By pooling demand, the inter-arrival times are shortened and thus the specific demand goes up (which is intuitive, since pooling demand basically means combining different demand streams). While the utilization rate is not effected by demand pooling, the waiting time is shortened because some inefficiencies (idle time at station A while station B is overwhelmed) are eradicated. However, pooling more and more resources together also decreases the overall efficiency once the demand is met.

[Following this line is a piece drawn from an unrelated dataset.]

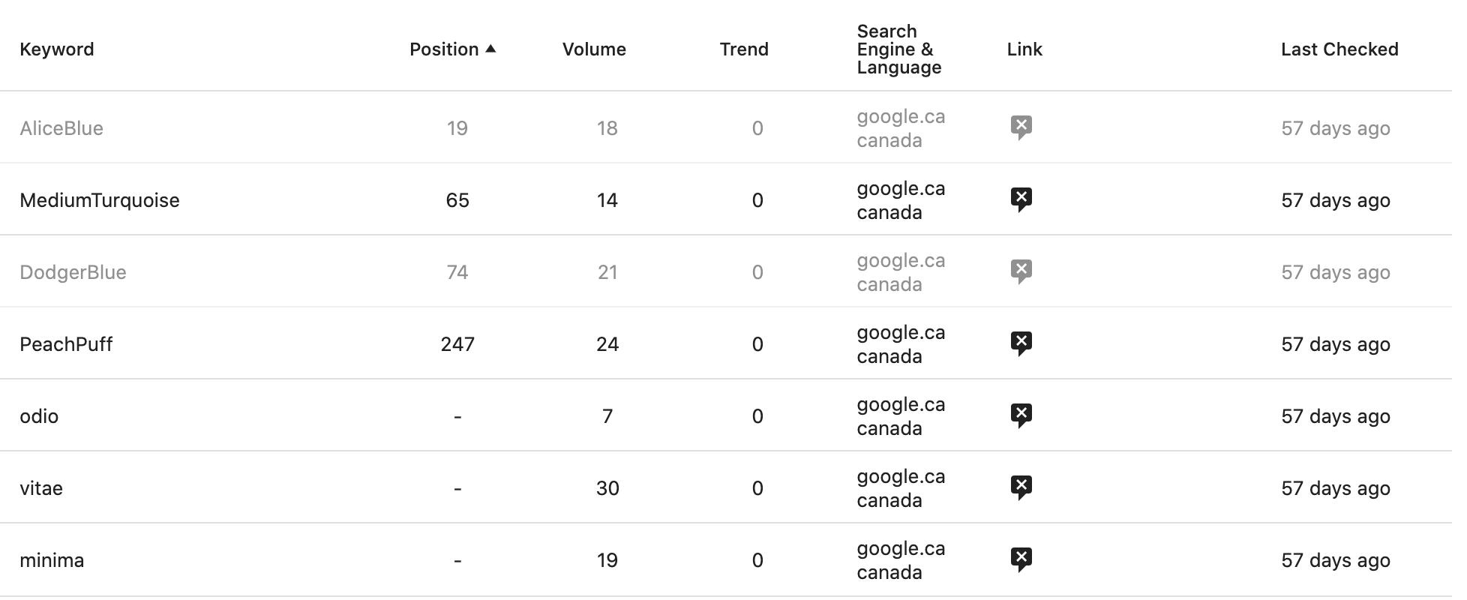Click the link icon in PeachPuff row
The image size is (1467, 600).
tap(1021, 344)
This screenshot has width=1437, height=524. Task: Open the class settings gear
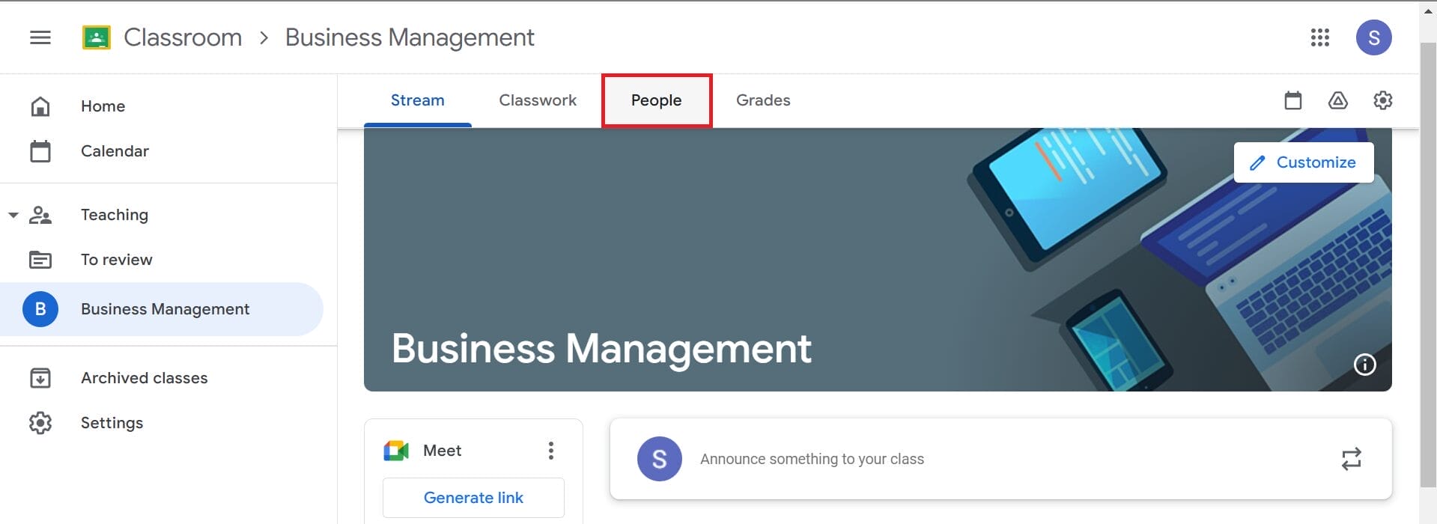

Therefore, companies need to find a viable balance between efficiency and responsiveness.

What main benefits and costs are connected with pooling in the context of waiting time?

  • Pooling assumes total flexibility (Spanish call center agents will not be able to answer to German customers, even if the call center company decided to pool all calls together).
  • Pooling increases the complexity of the workflow, since demands needs to be shifted between resources who might be locally apart (e.g. two hospitals or two plants).
  • Pooling interrupts the continuity of interaction between the flow unit (customer) and the resource (worker) and can thus hurt the customer experience because customers will not want to see a different physician or a different financial consultant on every separate visit.
These lecture notes were taken during 2013 installment of the MOOC “An Introduction to Operations Management” taught by Prof. Dr. Christian Terwiesch of the Wharton Business School of the University of Pennsylvania at Coursera.org.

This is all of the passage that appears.